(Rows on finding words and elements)
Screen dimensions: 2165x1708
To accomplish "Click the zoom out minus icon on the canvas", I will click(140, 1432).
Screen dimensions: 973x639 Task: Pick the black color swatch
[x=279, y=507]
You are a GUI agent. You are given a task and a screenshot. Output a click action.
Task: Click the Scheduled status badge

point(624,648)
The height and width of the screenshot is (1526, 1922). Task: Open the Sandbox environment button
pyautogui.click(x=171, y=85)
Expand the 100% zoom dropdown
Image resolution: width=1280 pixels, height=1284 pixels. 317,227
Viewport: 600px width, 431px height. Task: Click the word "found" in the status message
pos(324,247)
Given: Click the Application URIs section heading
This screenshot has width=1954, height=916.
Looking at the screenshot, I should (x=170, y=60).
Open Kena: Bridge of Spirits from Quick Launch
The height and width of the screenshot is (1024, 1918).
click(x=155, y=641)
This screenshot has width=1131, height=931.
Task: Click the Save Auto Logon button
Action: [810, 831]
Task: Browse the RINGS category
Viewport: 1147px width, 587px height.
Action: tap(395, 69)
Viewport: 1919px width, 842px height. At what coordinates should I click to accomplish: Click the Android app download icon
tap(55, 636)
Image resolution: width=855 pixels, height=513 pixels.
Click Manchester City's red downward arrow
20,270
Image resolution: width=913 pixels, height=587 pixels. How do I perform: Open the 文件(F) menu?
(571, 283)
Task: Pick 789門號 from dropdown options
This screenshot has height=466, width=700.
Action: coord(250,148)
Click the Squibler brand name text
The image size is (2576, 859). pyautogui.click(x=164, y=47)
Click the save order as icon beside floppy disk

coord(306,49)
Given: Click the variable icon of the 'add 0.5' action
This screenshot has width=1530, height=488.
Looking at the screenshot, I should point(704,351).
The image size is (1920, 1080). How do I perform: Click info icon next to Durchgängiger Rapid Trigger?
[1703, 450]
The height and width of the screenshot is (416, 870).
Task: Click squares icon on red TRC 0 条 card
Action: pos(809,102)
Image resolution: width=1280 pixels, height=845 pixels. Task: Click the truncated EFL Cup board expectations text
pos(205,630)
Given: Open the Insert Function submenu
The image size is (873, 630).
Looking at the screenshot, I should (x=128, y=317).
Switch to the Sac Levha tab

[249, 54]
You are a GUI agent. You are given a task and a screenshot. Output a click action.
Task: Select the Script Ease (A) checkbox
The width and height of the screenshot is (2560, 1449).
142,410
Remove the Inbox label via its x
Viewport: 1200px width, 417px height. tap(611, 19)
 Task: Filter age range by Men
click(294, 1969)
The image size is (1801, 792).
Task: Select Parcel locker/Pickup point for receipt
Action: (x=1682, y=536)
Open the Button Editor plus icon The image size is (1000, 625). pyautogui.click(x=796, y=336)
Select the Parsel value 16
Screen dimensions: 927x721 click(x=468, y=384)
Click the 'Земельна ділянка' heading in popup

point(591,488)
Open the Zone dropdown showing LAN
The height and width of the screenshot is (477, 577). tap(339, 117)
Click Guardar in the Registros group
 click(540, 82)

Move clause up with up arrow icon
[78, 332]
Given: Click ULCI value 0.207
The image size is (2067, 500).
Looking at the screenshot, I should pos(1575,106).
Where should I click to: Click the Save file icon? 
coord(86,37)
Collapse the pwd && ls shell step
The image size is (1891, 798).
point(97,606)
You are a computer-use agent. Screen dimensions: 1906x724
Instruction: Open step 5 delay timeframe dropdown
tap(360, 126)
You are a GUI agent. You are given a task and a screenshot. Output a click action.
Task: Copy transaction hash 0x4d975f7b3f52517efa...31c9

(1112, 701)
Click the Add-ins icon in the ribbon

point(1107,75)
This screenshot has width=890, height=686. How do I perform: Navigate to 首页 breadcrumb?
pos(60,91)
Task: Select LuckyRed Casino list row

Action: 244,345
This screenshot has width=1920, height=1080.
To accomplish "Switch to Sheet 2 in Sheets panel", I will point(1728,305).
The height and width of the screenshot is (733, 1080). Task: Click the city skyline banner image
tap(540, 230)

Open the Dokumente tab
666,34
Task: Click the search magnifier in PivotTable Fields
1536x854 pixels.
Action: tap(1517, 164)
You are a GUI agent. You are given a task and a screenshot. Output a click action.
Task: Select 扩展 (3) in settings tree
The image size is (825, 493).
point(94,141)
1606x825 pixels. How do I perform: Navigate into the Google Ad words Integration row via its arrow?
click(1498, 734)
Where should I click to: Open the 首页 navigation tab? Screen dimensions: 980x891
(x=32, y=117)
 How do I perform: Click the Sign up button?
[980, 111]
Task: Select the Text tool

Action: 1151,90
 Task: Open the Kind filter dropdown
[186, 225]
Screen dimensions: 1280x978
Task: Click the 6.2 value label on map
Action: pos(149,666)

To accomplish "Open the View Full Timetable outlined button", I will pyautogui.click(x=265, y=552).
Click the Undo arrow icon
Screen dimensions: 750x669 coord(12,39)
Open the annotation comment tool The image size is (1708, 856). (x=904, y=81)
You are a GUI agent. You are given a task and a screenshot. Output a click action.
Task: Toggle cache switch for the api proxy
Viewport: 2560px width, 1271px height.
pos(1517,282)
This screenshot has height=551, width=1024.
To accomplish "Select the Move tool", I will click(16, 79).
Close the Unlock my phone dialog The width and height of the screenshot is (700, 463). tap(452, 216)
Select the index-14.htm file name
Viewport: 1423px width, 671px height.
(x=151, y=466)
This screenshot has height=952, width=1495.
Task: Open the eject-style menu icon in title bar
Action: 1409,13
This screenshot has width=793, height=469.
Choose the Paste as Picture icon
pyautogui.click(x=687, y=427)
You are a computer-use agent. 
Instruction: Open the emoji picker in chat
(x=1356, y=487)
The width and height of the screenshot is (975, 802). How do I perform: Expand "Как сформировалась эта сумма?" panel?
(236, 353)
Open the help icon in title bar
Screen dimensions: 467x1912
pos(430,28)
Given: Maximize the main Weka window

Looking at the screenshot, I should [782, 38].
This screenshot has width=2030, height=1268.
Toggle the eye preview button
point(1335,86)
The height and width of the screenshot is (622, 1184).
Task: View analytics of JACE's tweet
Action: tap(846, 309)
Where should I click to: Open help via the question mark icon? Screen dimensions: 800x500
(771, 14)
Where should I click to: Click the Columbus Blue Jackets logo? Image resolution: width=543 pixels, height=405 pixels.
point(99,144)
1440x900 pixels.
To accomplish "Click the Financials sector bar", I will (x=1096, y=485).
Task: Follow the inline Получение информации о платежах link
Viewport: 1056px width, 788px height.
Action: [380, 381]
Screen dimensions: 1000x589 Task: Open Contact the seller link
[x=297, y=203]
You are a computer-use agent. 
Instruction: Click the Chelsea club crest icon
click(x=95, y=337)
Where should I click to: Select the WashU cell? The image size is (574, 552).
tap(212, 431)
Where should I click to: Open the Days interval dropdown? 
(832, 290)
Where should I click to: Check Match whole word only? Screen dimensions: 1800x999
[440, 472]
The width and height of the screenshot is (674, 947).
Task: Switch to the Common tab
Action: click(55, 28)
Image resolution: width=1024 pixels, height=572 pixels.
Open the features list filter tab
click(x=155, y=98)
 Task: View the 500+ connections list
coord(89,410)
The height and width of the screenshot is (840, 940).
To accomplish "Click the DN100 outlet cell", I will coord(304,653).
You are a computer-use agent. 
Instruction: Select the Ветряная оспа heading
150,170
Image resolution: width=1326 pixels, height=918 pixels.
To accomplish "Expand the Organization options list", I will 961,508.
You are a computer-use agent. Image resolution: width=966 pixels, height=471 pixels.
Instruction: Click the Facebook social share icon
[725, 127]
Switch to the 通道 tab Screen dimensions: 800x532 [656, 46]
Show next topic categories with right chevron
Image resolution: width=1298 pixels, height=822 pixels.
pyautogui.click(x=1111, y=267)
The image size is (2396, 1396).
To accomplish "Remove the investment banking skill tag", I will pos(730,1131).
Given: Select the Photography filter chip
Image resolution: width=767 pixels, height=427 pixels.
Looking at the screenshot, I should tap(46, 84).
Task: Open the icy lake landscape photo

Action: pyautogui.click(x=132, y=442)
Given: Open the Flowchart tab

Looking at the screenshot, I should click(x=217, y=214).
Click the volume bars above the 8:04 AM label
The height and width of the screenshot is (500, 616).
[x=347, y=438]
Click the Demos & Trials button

Exercise — Please retype, word for word, the part of the rows that opens with the first line and closes with the line containing "tap(55, 636)", keeping both of those lines.

Reply —
Screen dimensions: 2165x1708
To accomplish "Click the zoom out minus icon on the canvas", I will click(140, 1432).
Screen dimensions: 973x639 Task: Pick the black color swatch
[x=279, y=507]
You are a GUI agent. You are given a task and a screenshot. Output a click action.
Task: Click the Scheduled status badge

point(624,648)
The height and width of the screenshot is (1526, 1922). Task: Open the Sandbox environment button
pyautogui.click(x=171, y=85)
Expand the 100% zoom dropdown
Image resolution: width=1280 pixels, height=1284 pixels. 317,227
Viewport: 600px width, 431px height. Task: Click the word "found" in the status message
pos(324,247)
Given: Click the Application URIs section heading
This screenshot has width=1954, height=916.
Looking at the screenshot, I should (x=170, y=60).
Open Kena: Bridge of Spirits from Quick Launch
The height and width of the screenshot is (1024, 1918).
click(x=155, y=641)
This screenshot has width=1131, height=931.
Task: Click the Save Auto Logon button
Action: [810, 831]
Task: Browse the RINGS category
Viewport: 1147px width, 587px height.
Action: tap(395, 69)
Viewport: 1919px width, 842px height. At what coordinates should I click to accomplish: Click the Android app download icon
tap(55, 636)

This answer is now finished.